Apoio financeiro e suporte
psicológico fazem diferença. Para Tainá, esses recursos ajudam pretos e pardos a desenvolver habilidades sócio-emocionais e ir mais longe profissionalmente. Ela afirma ainda que, além de qualificar, a Educação permite que negros estejam mais preparados para enfrentar o racismo.

Negros têm mais orgulho de serem brasileiros
A pesquisa identificou que 54% dos negros têm orgulho de ser brasileiros. O indicador é superior ao verificado na população como um todo (51%).

Otimismo em relação ao futuro do país chega a 49% entre pretos e pardos. Já na sociedade como um todo, a fatia é de 46%.

Orgulho e otimismo estão diretamente ligados a um maior número de oportunidades para negros nos últimos anos. Para especialistas, iniciativas como as cotas raciais nas universidades e concursos públicos têm estimulado novas gerações a se manter ativas na luta por direitos e contra a desigualdade racial.

Ainda há longo caminho a ser percorrido, dizem estudiosos. De acordo com a pesquisa, 35% dos entrevistados negros não se sentem otimistas em relação ao futuro do país. Para eles, é preciso investigar se essa insatisfação estaria relacionada com o que o Brasil ainda deixa de oferecer a pretos e pardos.

O que dizem os envolvidos
“Há dois desafios. Um é o acesso dos negros às oportunidades. Outro é a manutenção deles nesses espaços. Às vezes, o tempo do trabalho tira o tempo do estudo. Muitos precisam ajudar em casa. Isso prejudica o desempenho e a possibilidade de se desenvolver de cada um”, Tainá Medeiros, coordenadora de programas do Fundo Baobá.

“A gente não só quer, mas precisa ganhar mais para ter acesso aos mesmos direitos que os outros. Existe até uma culpa nossa de gastar dinheiro com lazer, que é uma coisa essencial para se construir como indivíduo e questionar o racismo. Temos direito e não podemos exercer por ter que brigar pelo básico“, João Gabriel dos Santos, estudante de pedagogia e ex-bolsista do Fundo Baobá.

“Historicamente, os negros têm um ponto de partida desprivilegiado e, por isso, estão mais atentos à importância do estudo e do bem-estar financeiro como fatores para uma vida melhor no futuro. Essa desigualdade também se reflete na preocupação com a saúde, por exemplo. Eles estão correndo atrás”, Valeria Rodrigues, sócia diretora da Shopper Experience e membro da HSR.

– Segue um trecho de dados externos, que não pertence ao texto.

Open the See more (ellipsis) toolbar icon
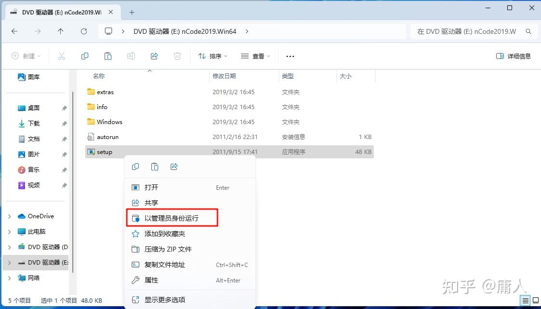 click(290, 56)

“Sou biólogo e sempre trabalhei em laboratórios e hospitais. Em várias ocasiões, eu era o único negro no meu ambiente de trabalho. Hoje, há um esforço geral para aumentar a diversidade. Se eu falar que nada mudou, jogo no lixo uma luta de décadas. Mas acho que as mudanças precisam ser maiores e mais rápidas”, José Henrique Lemos, professor e membro do movimento Uneafro.

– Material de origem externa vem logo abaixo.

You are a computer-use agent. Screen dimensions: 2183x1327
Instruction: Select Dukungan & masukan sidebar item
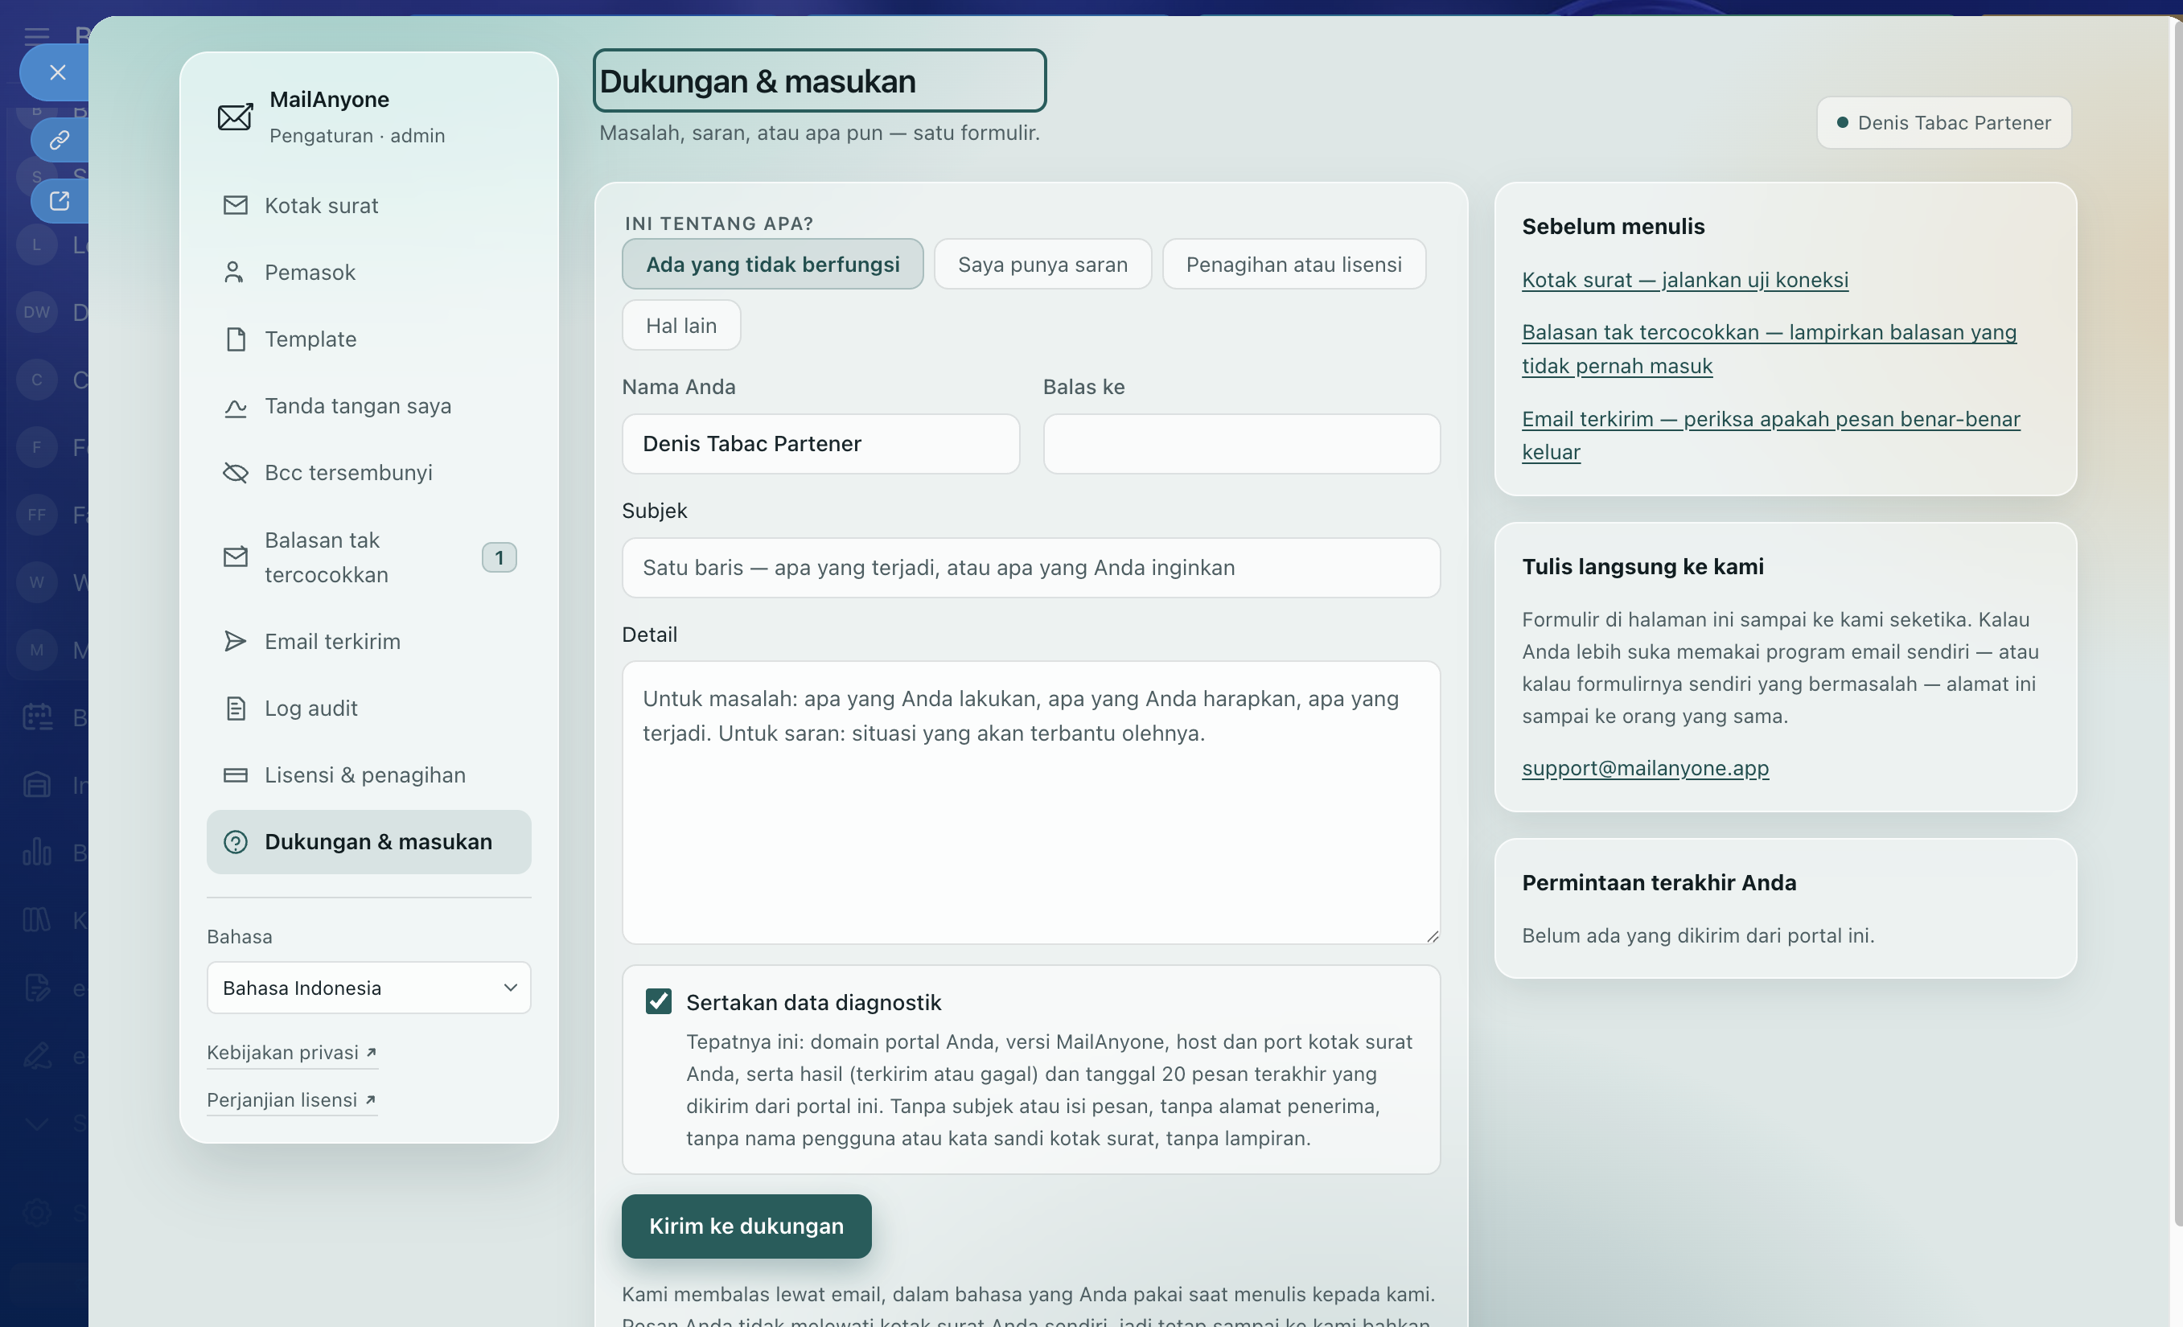click(x=369, y=842)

Ser o primeiro representante de um grupo a desempenhar uma certa função pode nos levar a ficar na defensiva e nem sempre fazer as melhores escolhas. Precisamos ter modelos que nos sirvam de inspiração em relação a boas condutas e que nos permitam resolver conflitos com diálogo e outros instrumentos”, Deives Rezende Filho, ex-executivo de bancos e fundador da Conduru Consultoria, focada em diversidade.